* Start RAW RECORDS *

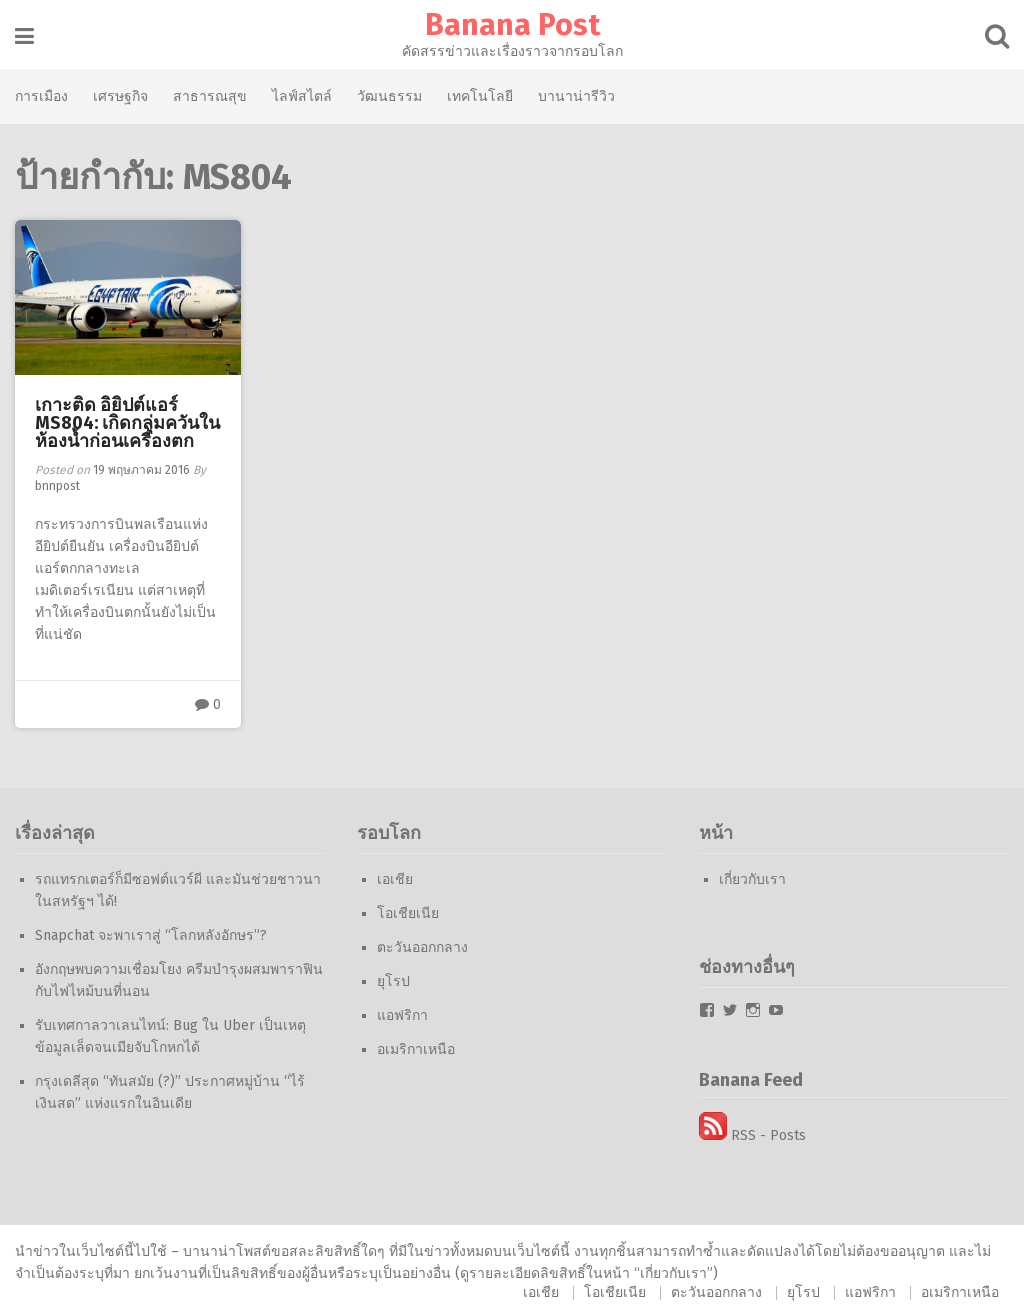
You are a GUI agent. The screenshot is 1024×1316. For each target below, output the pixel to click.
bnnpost (57, 486)
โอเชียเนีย (408, 913)
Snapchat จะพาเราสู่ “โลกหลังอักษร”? (151, 935)
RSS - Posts (752, 1135)
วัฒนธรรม (389, 96)
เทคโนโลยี (480, 96)
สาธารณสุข (210, 96)
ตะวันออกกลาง (422, 947)
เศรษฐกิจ (120, 96)
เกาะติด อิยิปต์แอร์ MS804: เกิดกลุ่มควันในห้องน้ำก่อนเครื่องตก (127, 423)
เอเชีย (395, 879)
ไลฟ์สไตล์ (302, 96)
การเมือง (41, 96)
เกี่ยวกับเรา (752, 879)
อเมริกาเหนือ (416, 1049)
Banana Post (512, 25)
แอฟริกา (402, 1015)
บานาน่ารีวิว (576, 96)
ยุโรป (393, 981)
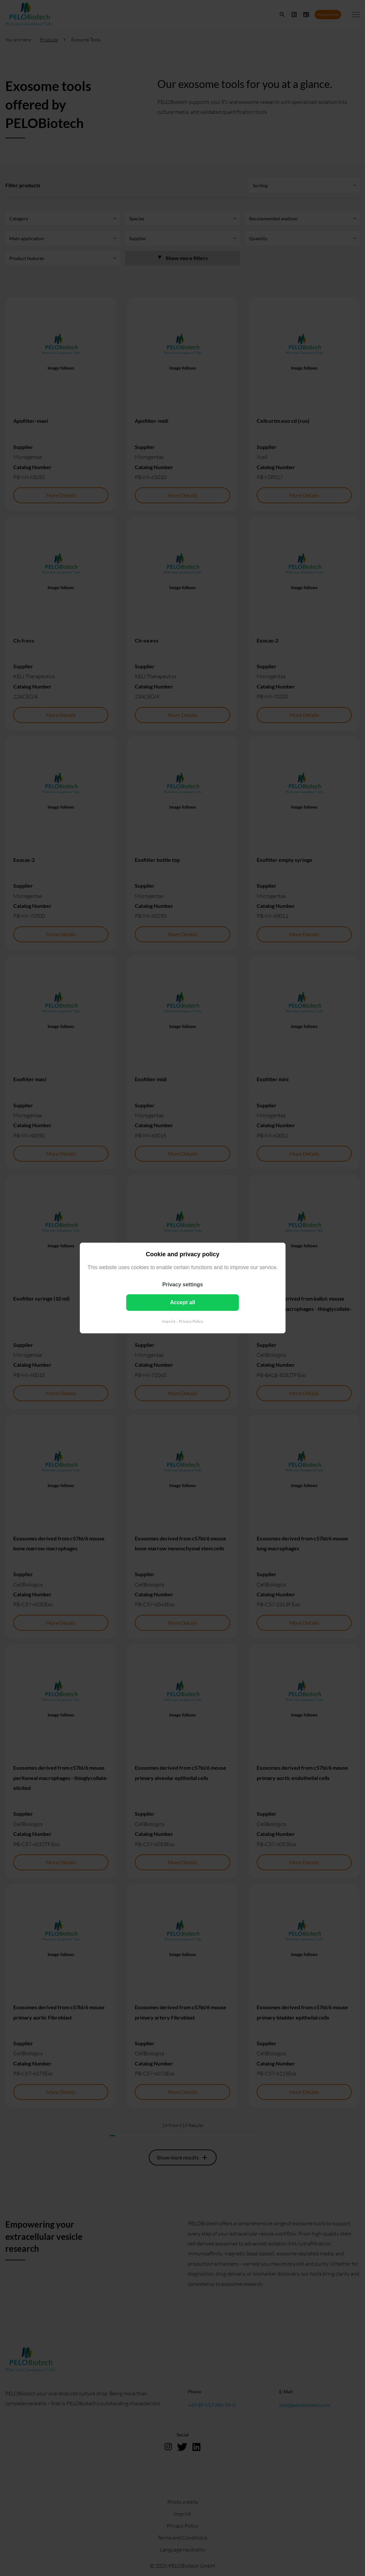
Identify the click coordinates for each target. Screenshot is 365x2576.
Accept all (182, 1302)
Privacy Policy (191, 1321)
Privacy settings (182, 1284)
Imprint (168, 1321)
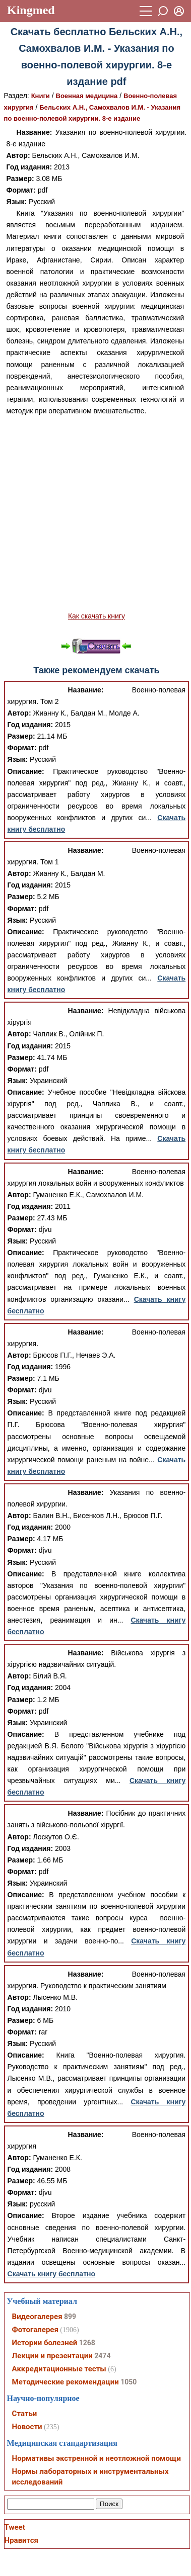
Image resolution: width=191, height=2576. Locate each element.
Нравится (21, 2540)
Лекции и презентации (52, 2355)
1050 (128, 2382)
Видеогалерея (37, 2316)
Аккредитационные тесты (59, 2368)
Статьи (24, 2413)
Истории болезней (45, 2342)
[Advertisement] (94, 513)
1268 (87, 2343)
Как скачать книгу (96, 616)
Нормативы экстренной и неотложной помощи (96, 2458)
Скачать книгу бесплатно (51, 2274)
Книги (40, 96)
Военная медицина (87, 96)
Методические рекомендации (65, 2381)
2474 (102, 2356)
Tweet (15, 2527)
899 (70, 2317)
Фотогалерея (35, 2329)
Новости (27, 2426)
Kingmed (31, 10)
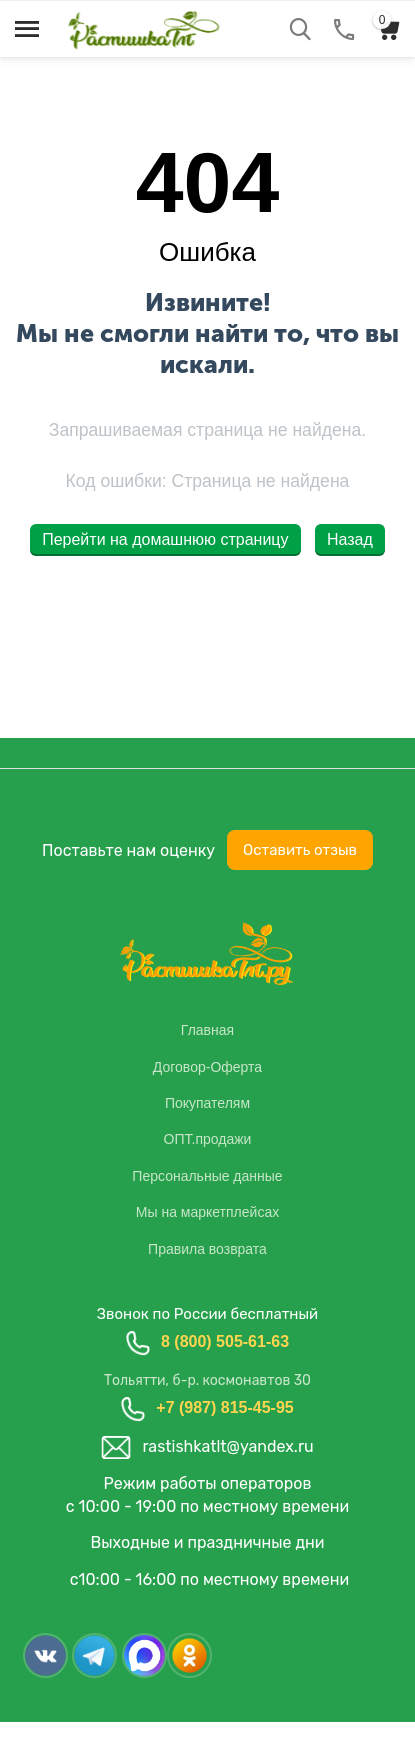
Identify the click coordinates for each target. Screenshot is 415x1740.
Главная (207, 1030)
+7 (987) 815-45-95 (224, 1407)
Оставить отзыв (300, 850)
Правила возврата (207, 1249)
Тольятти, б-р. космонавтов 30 (207, 1380)
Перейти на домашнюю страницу (165, 539)
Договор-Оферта (207, 1067)
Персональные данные (207, 1176)
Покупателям (207, 1103)
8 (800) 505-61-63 (225, 1341)
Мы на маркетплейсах (207, 1212)
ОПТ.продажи (208, 1139)
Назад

* End RAW RECORDS *

WHAT IS BEING ASKED: Recast the data from its start through the line containing "Privacy settings (182, 1284)" as a two-column CSV with the columns "target" and "click". Give each entry its own row, with the text and the coordinate pair each in one quoted field, line breaks replaced by spaces and no picture markers.

CORRECT ANSWER:
target,click
"You are a GUI agent. The screenshot is 1024×1316. For each target below, output the pixel to click. bnnpost","(57, 486)"
"โอเชียเนีย","(408, 913)"
"Snapchat จะพาเราสู่ “โลกหลังอักษร”?","(151, 935)"
"RSS - Posts","(752, 1135)"
"วัฒนธรรม","(389, 96)"
"เทคโนโลยี","(480, 96)"
"สาธารณสุข","(210, 96)"
"ตะวันออกกลาง","(422, 947)"
"เศรษฐกิจ","(120, 96)"
"เกาะติด อิยิปต์แอร์ MS804: เกิดกลุ่มควันในห้องน้ำก่อนเครื่องตก","(127, 423)"
"เอเชีย","(395, 879)"
"ไลฟ์สไตล์","(302, 96)"
"การเมือง","(41, 96)"
"เกี่ยวกับเรา","(752, 879)"
"อเมริกาเหนือ","(416, 1049)"
"Banana Post","(512, 25)"
"แอฟริกา","(402, 1015)"
"บานาน่ารีวิว","(576, 96)"
"ยุโรป","(393, 981)"
"Identify the click coordinates for each target. Screenshot is 365x2576. Accept all","(182, 1302)"
"Privacy Policy","(191, 1321)"
"Privacy settings","(182, 1284)"